#### TASK TO CARRY OUT
Provide again, from the entries below, every line from the one containing "Click the Google" through the one containing "This screenshot has width=384, height=259.", exactly as written, and no other line.

#### DATA EXTRACT
--------------------------------------------------

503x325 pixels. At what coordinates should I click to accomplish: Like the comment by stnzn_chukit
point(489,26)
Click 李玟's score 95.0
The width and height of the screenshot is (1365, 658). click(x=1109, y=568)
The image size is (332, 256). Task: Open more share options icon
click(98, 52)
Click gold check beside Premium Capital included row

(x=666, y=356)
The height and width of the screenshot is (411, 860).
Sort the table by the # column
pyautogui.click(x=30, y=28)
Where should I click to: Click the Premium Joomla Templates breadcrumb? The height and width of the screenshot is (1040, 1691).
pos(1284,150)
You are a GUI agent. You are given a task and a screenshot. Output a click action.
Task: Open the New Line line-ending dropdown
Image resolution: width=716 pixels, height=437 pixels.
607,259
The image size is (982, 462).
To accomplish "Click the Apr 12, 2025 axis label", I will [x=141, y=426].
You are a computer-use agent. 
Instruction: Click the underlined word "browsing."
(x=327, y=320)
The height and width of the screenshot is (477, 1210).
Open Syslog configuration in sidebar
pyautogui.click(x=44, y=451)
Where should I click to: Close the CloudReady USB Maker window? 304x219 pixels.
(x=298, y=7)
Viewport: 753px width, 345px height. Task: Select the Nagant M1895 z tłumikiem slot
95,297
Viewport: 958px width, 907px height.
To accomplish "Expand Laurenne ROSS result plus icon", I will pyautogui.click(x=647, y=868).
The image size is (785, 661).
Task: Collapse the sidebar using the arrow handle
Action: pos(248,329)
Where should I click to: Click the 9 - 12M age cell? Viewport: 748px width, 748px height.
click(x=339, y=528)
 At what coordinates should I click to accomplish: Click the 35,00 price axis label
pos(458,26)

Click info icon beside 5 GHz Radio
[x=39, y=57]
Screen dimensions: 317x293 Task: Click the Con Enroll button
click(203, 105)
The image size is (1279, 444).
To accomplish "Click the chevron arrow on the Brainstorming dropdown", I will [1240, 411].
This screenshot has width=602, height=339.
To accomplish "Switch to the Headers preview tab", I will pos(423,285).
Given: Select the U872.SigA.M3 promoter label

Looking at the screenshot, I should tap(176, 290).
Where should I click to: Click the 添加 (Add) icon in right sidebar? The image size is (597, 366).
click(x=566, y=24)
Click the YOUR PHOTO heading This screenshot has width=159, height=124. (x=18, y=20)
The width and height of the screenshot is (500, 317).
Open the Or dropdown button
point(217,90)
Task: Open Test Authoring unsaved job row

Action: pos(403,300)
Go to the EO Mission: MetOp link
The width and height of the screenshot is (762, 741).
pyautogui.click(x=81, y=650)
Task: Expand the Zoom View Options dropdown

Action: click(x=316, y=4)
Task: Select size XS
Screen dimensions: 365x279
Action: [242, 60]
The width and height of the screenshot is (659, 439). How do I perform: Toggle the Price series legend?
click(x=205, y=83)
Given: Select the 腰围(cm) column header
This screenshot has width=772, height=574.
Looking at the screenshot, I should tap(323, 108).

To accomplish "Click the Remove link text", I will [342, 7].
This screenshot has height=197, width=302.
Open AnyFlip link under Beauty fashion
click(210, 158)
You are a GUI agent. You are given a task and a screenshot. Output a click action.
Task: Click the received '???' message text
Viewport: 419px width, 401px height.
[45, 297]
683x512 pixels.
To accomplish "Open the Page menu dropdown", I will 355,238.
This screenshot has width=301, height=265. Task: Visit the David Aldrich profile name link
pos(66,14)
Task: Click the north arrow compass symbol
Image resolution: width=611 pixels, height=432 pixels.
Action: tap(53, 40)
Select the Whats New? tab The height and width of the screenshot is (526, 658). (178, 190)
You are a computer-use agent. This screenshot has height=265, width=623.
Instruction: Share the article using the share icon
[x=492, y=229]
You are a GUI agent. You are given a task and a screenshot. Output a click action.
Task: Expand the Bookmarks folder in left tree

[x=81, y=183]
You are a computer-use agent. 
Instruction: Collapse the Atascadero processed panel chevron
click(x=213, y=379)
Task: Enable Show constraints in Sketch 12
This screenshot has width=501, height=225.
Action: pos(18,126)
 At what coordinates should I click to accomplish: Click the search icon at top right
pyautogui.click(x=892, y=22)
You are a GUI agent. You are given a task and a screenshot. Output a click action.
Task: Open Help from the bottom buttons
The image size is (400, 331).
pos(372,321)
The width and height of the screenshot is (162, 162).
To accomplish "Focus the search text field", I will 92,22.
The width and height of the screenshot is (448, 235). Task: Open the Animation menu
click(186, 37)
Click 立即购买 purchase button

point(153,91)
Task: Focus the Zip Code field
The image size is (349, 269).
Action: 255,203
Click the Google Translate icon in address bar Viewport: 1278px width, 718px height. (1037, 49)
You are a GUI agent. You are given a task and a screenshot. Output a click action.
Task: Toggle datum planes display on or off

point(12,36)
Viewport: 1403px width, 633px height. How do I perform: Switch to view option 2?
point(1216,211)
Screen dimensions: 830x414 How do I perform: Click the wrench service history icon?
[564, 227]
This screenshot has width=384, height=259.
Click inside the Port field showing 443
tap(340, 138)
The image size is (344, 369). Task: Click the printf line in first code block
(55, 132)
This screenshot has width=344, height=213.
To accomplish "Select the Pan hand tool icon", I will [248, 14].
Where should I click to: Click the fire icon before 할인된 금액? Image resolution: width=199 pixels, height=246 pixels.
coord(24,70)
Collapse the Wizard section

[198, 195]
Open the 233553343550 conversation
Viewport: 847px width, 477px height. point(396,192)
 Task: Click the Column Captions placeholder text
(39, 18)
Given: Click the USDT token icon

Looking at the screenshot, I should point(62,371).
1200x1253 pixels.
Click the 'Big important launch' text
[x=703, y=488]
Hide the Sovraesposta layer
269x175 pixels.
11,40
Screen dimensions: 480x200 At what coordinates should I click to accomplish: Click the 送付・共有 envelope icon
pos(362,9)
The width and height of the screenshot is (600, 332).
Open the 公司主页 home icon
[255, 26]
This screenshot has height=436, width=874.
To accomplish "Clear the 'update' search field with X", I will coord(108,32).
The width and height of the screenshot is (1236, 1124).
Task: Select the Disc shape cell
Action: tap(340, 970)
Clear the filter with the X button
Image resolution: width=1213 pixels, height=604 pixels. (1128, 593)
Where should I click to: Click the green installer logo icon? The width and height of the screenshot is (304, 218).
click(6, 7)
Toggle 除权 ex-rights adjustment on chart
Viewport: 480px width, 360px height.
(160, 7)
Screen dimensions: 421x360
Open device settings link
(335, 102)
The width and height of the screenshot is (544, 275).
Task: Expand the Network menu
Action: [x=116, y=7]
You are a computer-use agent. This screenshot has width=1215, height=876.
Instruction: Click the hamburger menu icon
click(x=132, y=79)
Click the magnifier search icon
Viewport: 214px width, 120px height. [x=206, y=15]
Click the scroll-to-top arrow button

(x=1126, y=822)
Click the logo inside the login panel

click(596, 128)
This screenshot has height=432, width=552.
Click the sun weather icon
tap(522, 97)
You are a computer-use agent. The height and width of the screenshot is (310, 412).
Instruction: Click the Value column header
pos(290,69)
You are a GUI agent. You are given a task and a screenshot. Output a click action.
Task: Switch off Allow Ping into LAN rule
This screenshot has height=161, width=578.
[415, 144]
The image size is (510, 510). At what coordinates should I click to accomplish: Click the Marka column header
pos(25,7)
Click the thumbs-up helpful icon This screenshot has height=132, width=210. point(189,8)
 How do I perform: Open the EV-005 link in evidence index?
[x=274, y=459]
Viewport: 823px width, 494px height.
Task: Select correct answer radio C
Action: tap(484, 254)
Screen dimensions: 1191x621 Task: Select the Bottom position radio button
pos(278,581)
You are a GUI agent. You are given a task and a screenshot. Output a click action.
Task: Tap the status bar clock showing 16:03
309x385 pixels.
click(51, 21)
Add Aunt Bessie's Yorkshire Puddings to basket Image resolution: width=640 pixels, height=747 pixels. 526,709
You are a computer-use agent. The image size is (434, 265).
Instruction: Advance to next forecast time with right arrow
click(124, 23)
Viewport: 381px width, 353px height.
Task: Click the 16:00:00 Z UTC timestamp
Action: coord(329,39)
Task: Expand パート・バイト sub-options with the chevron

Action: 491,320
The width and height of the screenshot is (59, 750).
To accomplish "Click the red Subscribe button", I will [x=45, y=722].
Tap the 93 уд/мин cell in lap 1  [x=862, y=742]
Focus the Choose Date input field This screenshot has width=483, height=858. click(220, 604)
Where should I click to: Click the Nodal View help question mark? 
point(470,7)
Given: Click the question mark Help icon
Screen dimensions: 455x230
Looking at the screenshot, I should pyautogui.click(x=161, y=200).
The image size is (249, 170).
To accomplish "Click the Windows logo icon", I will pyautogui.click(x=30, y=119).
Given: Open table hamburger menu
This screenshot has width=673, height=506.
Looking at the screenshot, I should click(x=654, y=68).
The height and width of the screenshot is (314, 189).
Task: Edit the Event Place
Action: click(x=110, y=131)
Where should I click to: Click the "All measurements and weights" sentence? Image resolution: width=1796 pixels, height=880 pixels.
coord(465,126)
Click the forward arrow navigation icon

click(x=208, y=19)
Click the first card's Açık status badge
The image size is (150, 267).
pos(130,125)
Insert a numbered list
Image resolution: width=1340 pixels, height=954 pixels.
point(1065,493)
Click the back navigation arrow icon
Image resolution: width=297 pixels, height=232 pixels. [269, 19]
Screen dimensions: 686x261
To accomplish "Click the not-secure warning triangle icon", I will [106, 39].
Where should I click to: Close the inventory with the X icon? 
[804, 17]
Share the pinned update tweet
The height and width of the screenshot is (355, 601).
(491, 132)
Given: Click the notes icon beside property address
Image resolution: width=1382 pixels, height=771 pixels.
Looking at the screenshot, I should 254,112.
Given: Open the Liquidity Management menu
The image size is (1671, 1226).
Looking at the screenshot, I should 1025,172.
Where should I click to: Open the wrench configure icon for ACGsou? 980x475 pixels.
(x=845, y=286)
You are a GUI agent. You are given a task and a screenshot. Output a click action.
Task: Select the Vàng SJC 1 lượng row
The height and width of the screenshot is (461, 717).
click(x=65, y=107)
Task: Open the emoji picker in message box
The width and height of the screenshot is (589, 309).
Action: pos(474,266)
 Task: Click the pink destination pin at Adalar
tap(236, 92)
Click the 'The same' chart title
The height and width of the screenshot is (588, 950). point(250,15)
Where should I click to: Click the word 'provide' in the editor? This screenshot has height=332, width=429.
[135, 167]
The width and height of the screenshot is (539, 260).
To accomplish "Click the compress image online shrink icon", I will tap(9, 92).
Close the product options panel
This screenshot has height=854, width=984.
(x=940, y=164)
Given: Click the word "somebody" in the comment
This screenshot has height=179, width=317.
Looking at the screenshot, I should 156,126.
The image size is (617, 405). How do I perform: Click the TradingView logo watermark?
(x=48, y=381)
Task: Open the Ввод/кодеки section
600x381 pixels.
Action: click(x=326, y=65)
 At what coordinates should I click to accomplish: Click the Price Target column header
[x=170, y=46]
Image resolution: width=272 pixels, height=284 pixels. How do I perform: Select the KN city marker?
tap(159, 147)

--------------------------------------------------

#### SOLVED PROBLEM
Click the Google Translate icon in address bar Viewport: 1278px width, 718px height. (1037, 49)
You are a GUI agent. You are given a task and a screenshot. Output a click action.
Task: Toggle datum planes display on or off

point(12,36)
Viewport: 1403px width, 633px height. How do I perform: Switch to view option 2?
point(1216,211)
Screen dimensions: 830x414 How do I perform: Click the wrench service history icon?
[564, 227]
This screenshot has width=384, height=259.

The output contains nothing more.